提示文>
***

第13回 リムパックへの中共の見解、何を言っているのかわからない。反対のための反対か。これでは日本の某野党と同じ。

  

   

International Navy ships assemble for a photo exercise off the coast of Hawaii during the Rim of Pacific Exercise (RIMPAC) 2018, on July 26, 2018 in the Pacific Ocean. Photo: AFP

International Navy ships assemble for a photo exercise off the coast of Hawaii during the Rim of Pacific Exercise (RIMPAC) 2018, on July 26, 2018 in the Pacific Ocean. Photo: AFP

 

リムパックがアジア太平洋地域に冷戦の亡霊を呼び戻そうとしているので用心せよ

 

 

西洋でのG7やNATO首脳会議といった「外交ショー」で多忙なワシントンが、太平洋で「軍事ショー」を開始した。米国主導のリムパック(環太平洋合同演習)2022は6月29日に始まり、8月4日まで続く。今回は26カ国から計2万5000人以上が参加する世界最大の多国間海上軍事演習となり、無人システム、戦闘機、大型艦艇の配備は過去最高となったという。

***

提供データ>
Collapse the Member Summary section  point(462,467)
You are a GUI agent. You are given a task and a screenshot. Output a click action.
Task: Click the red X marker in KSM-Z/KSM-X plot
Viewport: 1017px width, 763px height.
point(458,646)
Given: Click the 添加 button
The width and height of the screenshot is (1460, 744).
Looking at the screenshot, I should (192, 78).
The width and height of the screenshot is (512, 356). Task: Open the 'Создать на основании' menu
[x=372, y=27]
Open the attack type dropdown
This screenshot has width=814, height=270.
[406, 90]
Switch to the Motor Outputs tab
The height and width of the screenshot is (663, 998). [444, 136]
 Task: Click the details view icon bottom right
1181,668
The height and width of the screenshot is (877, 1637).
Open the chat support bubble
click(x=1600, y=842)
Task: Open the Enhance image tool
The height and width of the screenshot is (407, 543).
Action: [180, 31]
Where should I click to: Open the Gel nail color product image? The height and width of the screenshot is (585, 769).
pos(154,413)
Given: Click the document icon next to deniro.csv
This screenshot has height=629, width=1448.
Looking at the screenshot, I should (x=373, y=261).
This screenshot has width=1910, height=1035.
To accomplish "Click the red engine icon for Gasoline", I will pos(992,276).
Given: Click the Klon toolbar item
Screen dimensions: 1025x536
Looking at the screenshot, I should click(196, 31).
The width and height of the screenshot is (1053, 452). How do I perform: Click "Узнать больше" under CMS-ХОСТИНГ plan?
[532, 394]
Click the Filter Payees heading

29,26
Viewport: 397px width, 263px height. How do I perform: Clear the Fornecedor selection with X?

***

実施課題> リムパック2022に関する文章を、最後の文の直後から書き継いでください。

本課題の結果>
 

リムパックは冷戦時代の産物で、当時の仮想敵国はソビエト連邦であった。米国の一部のメディアは、リムパックのターゲットは自明で、招待されていない中国であると述べている。多くのアメリカや西側のアナリストは、この軍事演習は中国にメッセージを送る目的があると言っている。「中国の西太平洋地域での拡張は妨害され、敗北する」というメッセージだ。おそらく彼らは、中国を抑止するため、「環太平洋」を「環中国」に改名したいのだろう。しかし、これは米国とその追随国の自己欺瞞であり、演習に参加する26カ国の集合的な態度を表すものではないことは誰もが知っていることだ。

 

演習に参加した東南アジアの軍人は、リムパックを海上でのパーティに例えた。多くの参加国の本音だろう。別の見方をすれば、パーティに参加するだけで、他国と対立・対峙するメンバーとして描かれているわけではないことを表している。多くの国が、アメリカの反中国的な行動から意識的に距離を置いていることは想像に難くない。リムパックの規模が大きくなり、参加国が増えれば増えるほど、ワシントンが期待する方向性や軍事的・政治的意義が弱まるという逆説を構成している。より茶番に近づきつつある。

 

米国がリムパックのために新たに設定した目標は、誤っている。「中国の西太平洋地域での拡大」はどこから来るのだろうか。米国が同地域への介入を強めていると見るしかない。今回、米国は南シナ海の主張国を多数招待した。南シナ海で問題を起こし、不和をもたらそうとする意図は明らかだ。しかし、「地政学的競争」の泥沼で、ワシントンについていく国はほとんどない。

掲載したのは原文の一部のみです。